R function	Snowflake SQL	Description
`array_size(x)`	`ARRAY_SIZE(x)`	Length of an ARRAY
`array_contains(arr, val)`	`ARRAY_CONTAINS(val, arr)`	Test membership (note: arg order swapped for you)
`array_slice(arr, from, to)`	`ARRAY_SLICE(arr, from, to)`	Slice an ARRAY

String and utility:

R function	Snowflake SQL	Description
`regexp_substr(x, pattern)`	`REGEXP_SUBSTR(x, pattern, ...)`	Extract substring by regex (supports all 5 Snowflake args)
`hash(...)`	`HASH(...)`	Deterministic hash of one or more columns

Aggregate functions – use inside summarise():

R function	Snowflake SQL	Description
`object_agg(key, value)`	`OBJECT_AGG(key, value)`	Build a JSON object from grouped key-value pairs
`array_agg(x)`	`ARRAY_AGG(x)`	Collect values into an ARRAY
`array_unique_agg(x)`	`ARRAY_UNIQUE_AGG(x)`	Collect distinct values into an ARRAY
`approx_count_distinct(x)`	`APPROX_COUNT_DISTINCT(x)`	HyperLogLog approximate distinct count
`approx_percentile(x, p)`	`APPROX_PERCENTILE(x, p)`	Approximate percentile
`mode_val(x)`	`MODE(x)`	Statistical mode (`mode_val` avoids shadowing `base::mode()`)

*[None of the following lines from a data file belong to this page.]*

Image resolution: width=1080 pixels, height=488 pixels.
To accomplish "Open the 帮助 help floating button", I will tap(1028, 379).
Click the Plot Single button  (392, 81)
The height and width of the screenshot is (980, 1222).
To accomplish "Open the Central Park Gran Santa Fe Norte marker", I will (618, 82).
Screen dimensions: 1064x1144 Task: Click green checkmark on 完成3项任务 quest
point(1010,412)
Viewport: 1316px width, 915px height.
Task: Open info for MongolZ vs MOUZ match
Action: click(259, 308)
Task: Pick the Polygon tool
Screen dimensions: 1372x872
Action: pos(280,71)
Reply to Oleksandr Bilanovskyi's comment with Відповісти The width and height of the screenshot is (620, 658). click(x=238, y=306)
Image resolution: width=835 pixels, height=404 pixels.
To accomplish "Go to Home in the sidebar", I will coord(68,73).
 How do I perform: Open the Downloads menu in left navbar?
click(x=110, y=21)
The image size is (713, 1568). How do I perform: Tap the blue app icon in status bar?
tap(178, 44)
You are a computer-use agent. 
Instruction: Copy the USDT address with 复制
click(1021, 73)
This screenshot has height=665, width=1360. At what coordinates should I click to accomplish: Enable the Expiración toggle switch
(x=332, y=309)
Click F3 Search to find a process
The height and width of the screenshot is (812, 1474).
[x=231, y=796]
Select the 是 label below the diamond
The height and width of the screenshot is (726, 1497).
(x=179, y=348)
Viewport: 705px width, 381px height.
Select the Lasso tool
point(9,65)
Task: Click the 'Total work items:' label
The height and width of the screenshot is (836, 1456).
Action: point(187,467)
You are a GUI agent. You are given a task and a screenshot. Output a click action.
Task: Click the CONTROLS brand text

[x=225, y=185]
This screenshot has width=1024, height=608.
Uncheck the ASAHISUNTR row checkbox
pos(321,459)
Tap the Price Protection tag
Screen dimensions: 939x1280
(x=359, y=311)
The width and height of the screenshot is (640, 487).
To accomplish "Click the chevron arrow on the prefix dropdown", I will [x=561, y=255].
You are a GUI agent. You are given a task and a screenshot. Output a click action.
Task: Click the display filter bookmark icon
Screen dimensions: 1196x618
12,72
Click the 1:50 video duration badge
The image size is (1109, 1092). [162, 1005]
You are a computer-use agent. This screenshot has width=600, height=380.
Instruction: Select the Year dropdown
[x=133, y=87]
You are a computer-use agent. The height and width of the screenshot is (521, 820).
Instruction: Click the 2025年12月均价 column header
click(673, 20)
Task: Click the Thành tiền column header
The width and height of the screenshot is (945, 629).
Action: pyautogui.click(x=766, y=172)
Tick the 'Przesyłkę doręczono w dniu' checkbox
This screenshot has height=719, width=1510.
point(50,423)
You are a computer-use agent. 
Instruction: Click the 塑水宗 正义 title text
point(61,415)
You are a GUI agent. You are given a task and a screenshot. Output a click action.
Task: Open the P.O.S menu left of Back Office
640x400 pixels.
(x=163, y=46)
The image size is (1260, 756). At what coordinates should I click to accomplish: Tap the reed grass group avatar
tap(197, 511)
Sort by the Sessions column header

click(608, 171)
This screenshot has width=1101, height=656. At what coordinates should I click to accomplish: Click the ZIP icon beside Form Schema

# Example: parse JSON and aggregate into arrays
tbl(con, "events") |>
  mutate(payload = parse_json(raw_json)) |>
  group_by(event_type) |>
  summarise(
    user_ids = array_unique_agg(user_id),
    n_approx = approx_count_distinct(user_id)
  ) |>
  collect()

For the full list of dbplyr’s built-in translations, see vignette("translation-function", package = "dbplyr").